- Aim of the task -
Set down, exactly as they stand, the lines from the one containing "The height and" through the last line of the records below, leaving every picture out.

(Records provided Opens)

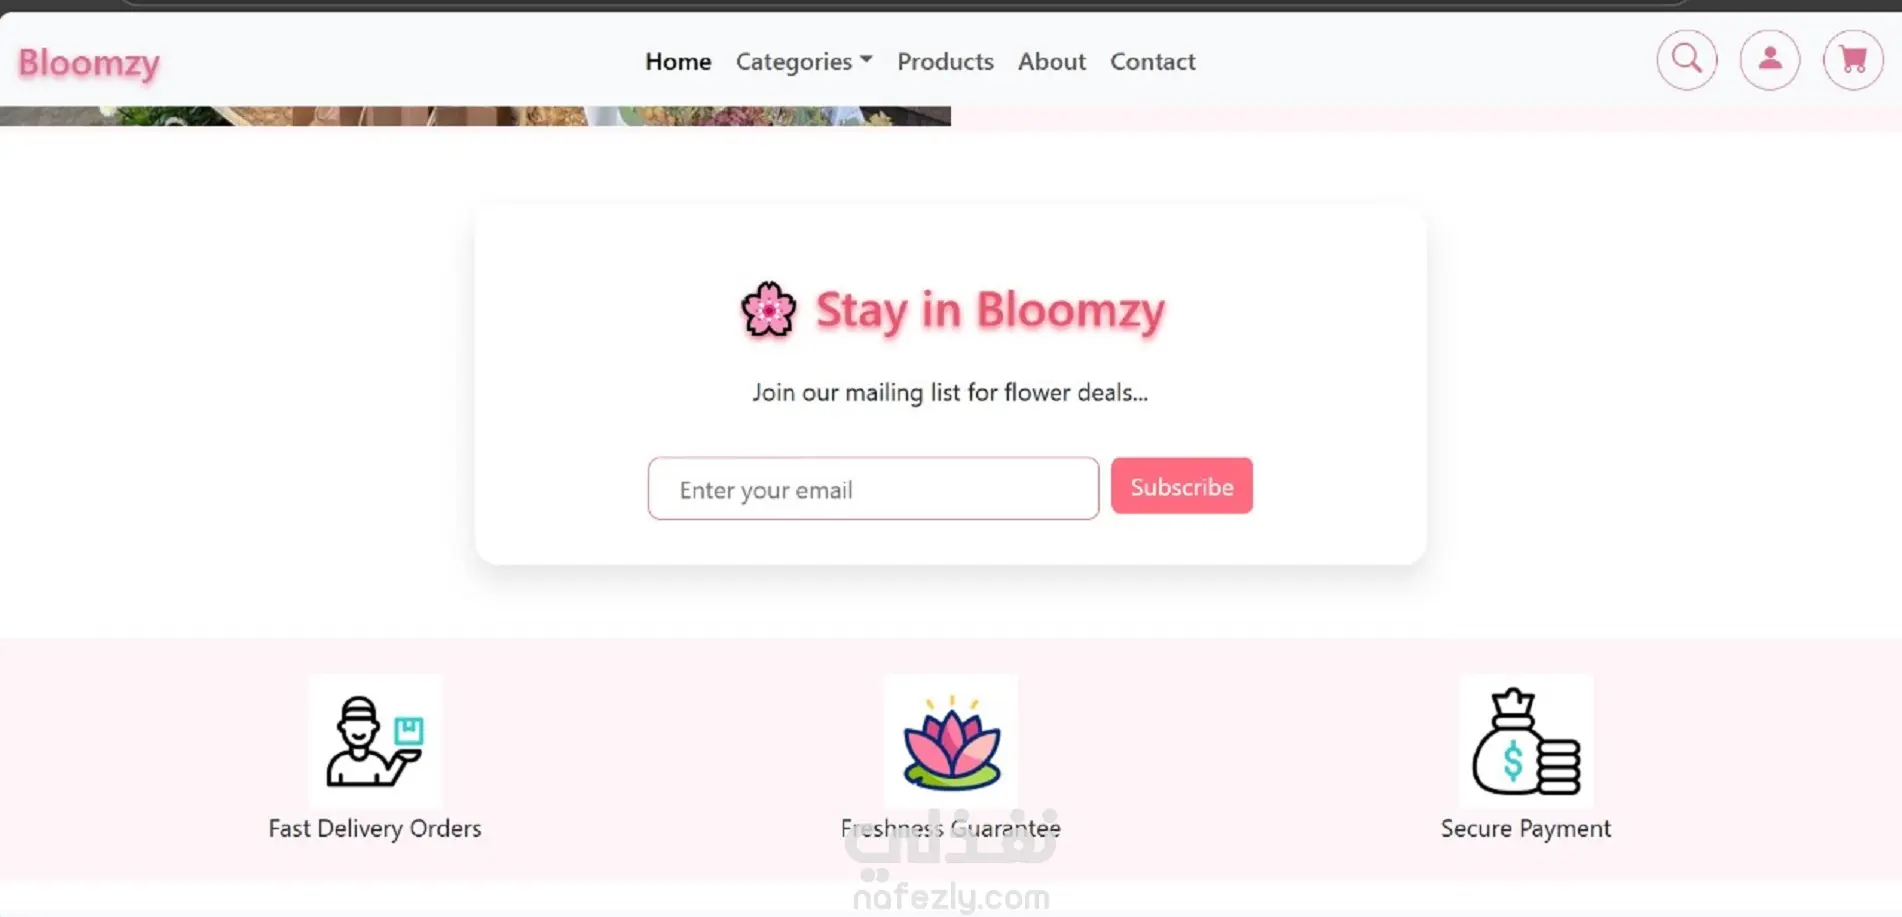Go to the Home nav item
Viewport: 1902px width, 917px height.
coord(678,61)

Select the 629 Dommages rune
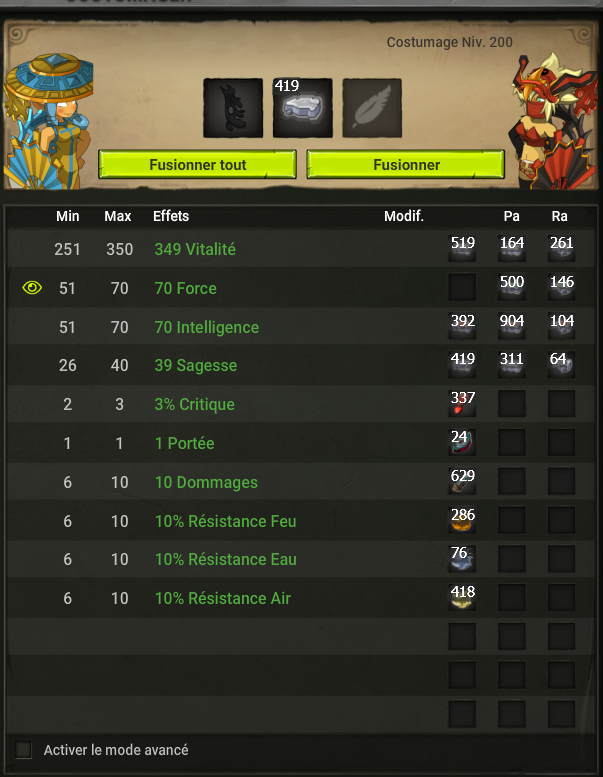[x=462, y=481]
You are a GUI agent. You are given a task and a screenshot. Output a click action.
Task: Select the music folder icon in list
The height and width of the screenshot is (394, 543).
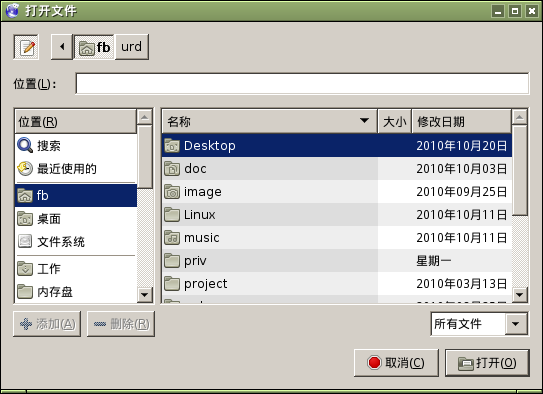tap(172, 238)
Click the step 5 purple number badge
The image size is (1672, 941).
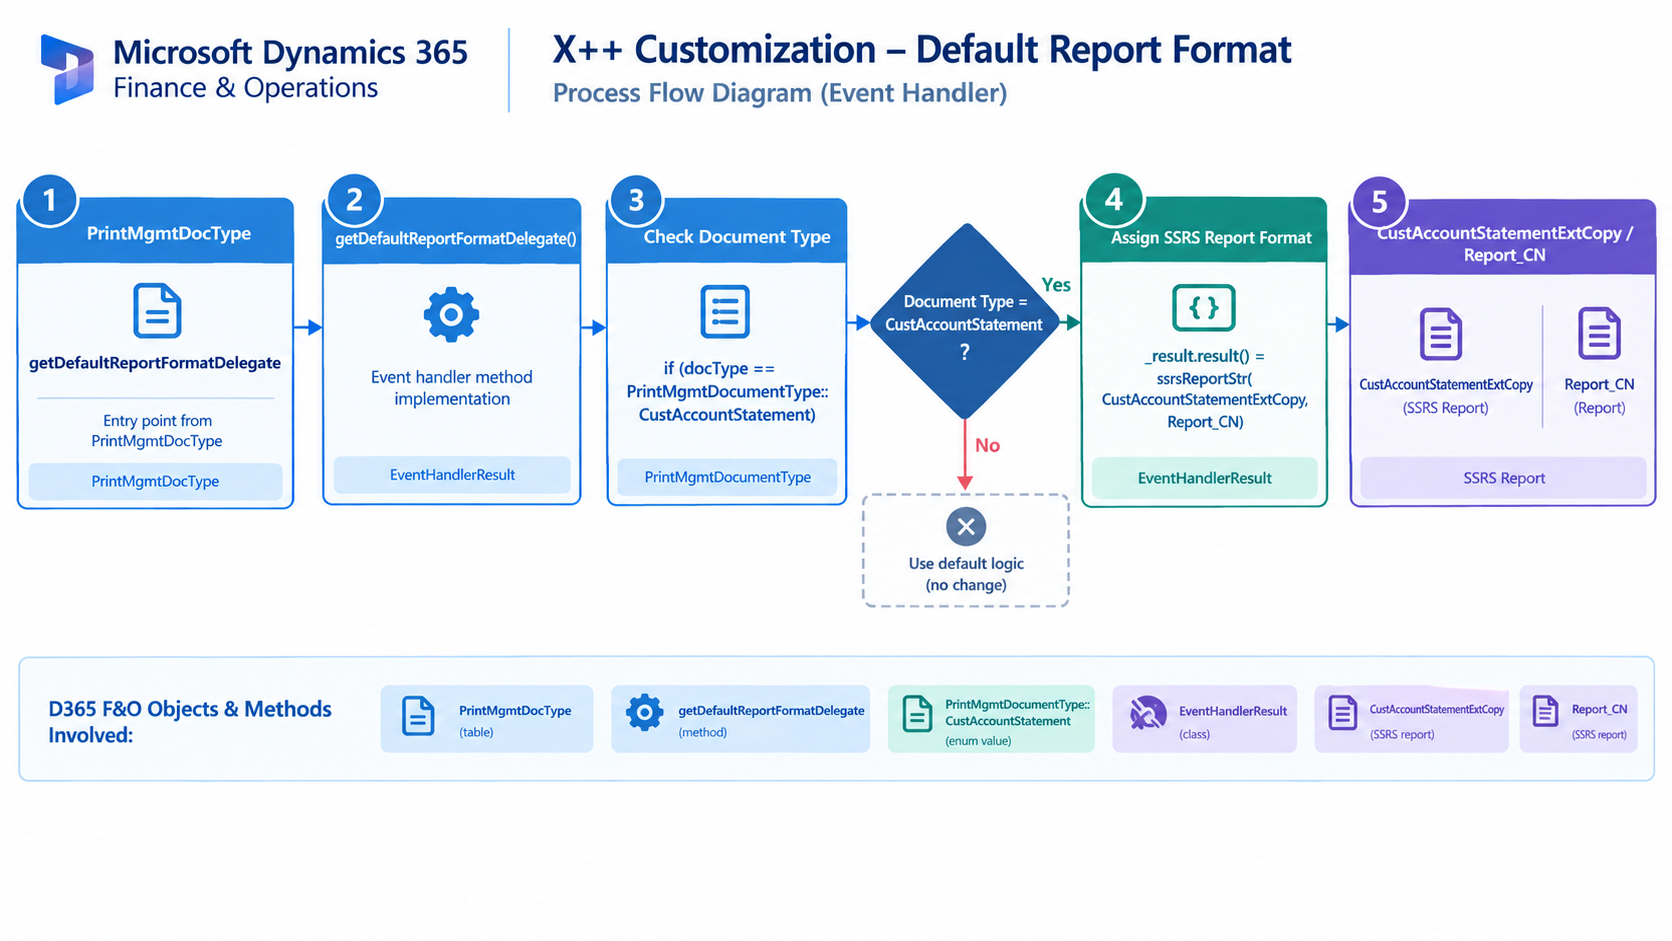pos(1379,202)
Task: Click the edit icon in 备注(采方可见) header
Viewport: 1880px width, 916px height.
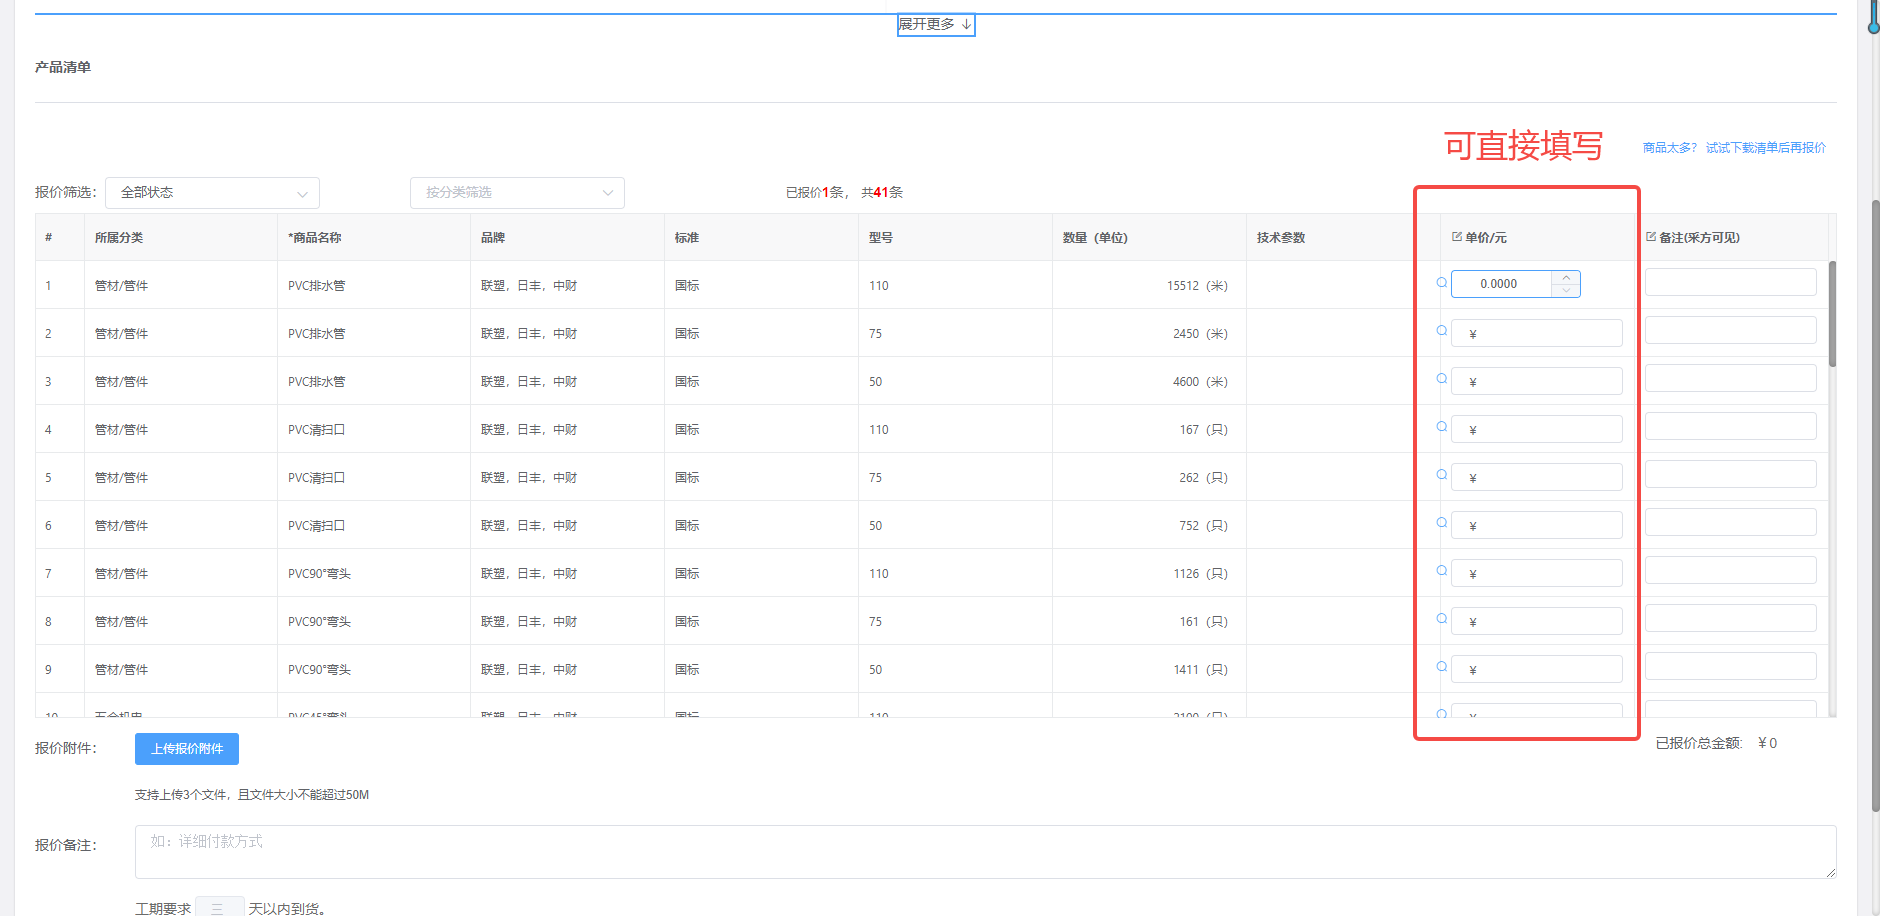Action: [1651, 237]
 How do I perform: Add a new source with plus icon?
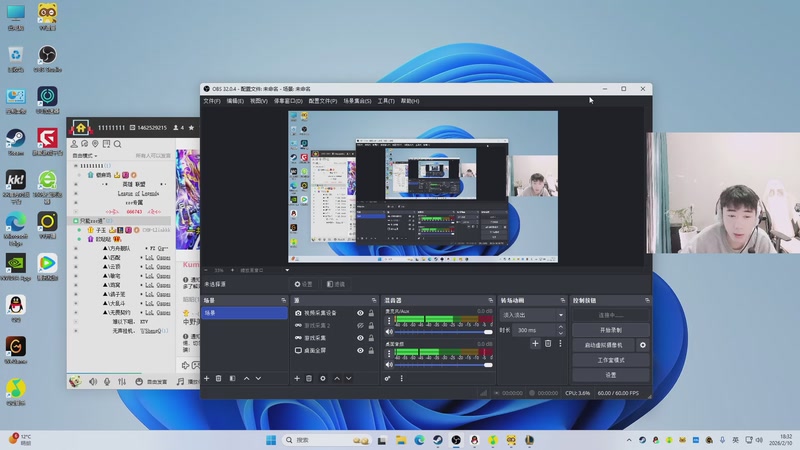pos(296,378)
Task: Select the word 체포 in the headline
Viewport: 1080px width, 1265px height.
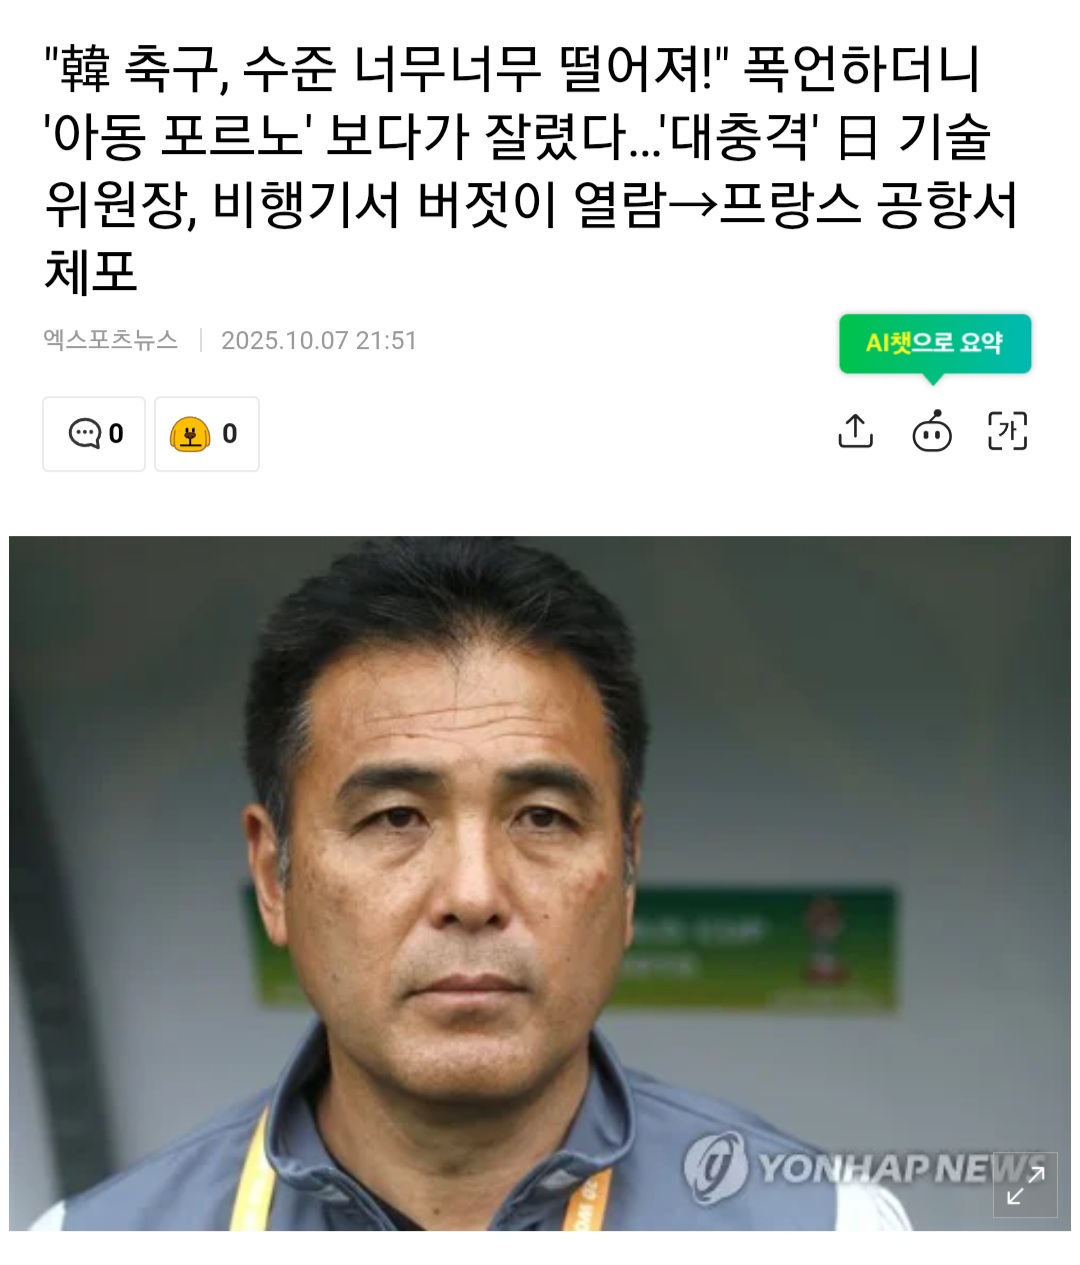Action: (x=90, y=270)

(Records provided Closes)

- Written solution -
The height and width of the screenshot is (394, 543).
tap(172, 238)
Click the step 5 purple number badge
The image size is (1672, 941).
pos(1379,202)
Task: Click the edit icon in 备注(采方可见) header
Viewport: 1880px width, 916px height.
Action: [1651, 237]
 How do I perform: Add a new source with plus icon?
pos(296,378)
Task: Select the word 체포 in the headline
Viewport: 1080px width, 1265px height.
Action: (x=90, y=270)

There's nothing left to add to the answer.